ACML 2024 Distinguished Speakers Series: Professor Heng Ji

ABOUT THE SPEAKER

Heng Ji is a professor at the Siebel School of Computing and Data Science and an affiliated faculty member at the Electrical and Computer Engineering Department, Coordinated Science Laboratory, and Carl R. Woese Institute for Genomic Biology of the University of Illinois Urbana-Champaign. She is an Amazon Scholar and the Founding Director of the Amazon-Illinois Center on AI for Interactive Conversational Experiences (AICE).

Heng Ji received her B.A. and M.A. in Computational Linguistics from Tsinghua University and her M.S. and Ph.D. in Computer Science from New York University. Her research interests focus on Natural Language Processing, especially on Multimedia Multilingual Information Extraction, Knowledge-enhanced Large Language Models and Vision-Language Models, and AI for Science. She has received many awards from the industry, including the Outstanding Paper Award at ACL2024, two Outstanding Paper Awards at NAACL2024, "Young Scientist" by the World Laureates Association in 2023 and 2024, and was a member of the Global Future Council on the Future of Computing by the World Economic Forum in 2016 and 2017, among others.

Prof. Heng Ji

University of Illinois Urbana-Champaign

ABOUT THE TALK

Title: Making Large Language Model’s Knowledge More Accurate, Organized, Up-to-date and Fair

Large language models (LLMs) have demonstrated remarkable performance on knowledge reasoning tasks, owing to their implicit knowledge derived from extensive pretraining data. However, their inherent knowledge bases often suffer from disorganization and illusion, bias towards familiar entities, and rapid obsolescence. Consequently, LLMs frequently make up untruthful information, exhibit resistance to updating outdated knowledge, or struggle with generalizing across multiple languages. In this talk, Heng Ji will aim to answer the following questions:

Where and How is Knowledge Stored in LLM?
Why does LLM Lie?
How to Update LLM’s Dynamic Knowledge?
How can we reach LLM’s Knowledge Updating Ripple Effect?
What can knowledge + LLM do for us?

She will also present a case study on “SmartBook” – situation report generation.
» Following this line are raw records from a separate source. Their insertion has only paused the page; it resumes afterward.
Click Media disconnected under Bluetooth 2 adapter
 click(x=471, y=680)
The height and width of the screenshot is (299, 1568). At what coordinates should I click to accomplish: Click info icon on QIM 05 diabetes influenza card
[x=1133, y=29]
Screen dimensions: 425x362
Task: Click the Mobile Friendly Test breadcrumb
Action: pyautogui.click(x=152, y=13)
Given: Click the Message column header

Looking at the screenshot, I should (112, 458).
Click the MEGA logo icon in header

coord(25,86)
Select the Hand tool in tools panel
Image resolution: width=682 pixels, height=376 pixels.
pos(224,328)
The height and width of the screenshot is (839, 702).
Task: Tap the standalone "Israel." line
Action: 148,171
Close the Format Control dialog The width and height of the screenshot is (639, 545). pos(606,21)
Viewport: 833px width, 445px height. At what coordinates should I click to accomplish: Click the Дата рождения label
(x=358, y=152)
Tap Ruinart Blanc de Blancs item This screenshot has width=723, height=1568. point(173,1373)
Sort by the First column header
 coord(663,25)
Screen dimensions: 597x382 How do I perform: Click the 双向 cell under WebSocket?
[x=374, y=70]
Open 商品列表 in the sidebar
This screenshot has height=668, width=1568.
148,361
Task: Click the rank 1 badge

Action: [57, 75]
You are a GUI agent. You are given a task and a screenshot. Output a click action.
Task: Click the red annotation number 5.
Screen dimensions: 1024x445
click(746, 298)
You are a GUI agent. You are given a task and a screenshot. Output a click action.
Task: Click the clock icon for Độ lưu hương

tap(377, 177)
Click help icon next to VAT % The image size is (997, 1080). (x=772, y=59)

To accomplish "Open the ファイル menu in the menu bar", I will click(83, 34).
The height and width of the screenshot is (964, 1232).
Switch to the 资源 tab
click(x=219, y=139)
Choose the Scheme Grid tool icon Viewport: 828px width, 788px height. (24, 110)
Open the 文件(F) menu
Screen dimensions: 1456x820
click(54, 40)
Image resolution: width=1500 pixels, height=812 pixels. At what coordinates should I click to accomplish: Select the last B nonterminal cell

Her investigations reveal several underlying causes:

LLMs acquire implicit knowledge primarily through attention-weighted associations between words rather than an explicit understanding of concepts, entities, attributes, relations, events, semantic roles, and logic. We will investigate where various types of knowledge are stored inside LLMs.
Frequent word associations overshadow uncommon ones due to training data imbalance and broad context, particularly in contexts involving dynamic events.
Counter-intuitive updating behaviors are elucidated through a novel gradient similarity metric.
LLMs are often unaware of real-world events occurring after their pretraining phase, complicating the anchoring of related knowledge updates.

While existing methods focus primarily on updating entity attributes, her research underscores the necessity of updating factual knowledge based on real-world events, such as participants, semantic roles, time, and location. Her team proposes a novel framework for knowledge updating in LLMs that leverages event-driven signals to identify factual errors preemptively and introduces a training-free self-contrastive decoding approach to mitigate inference errors.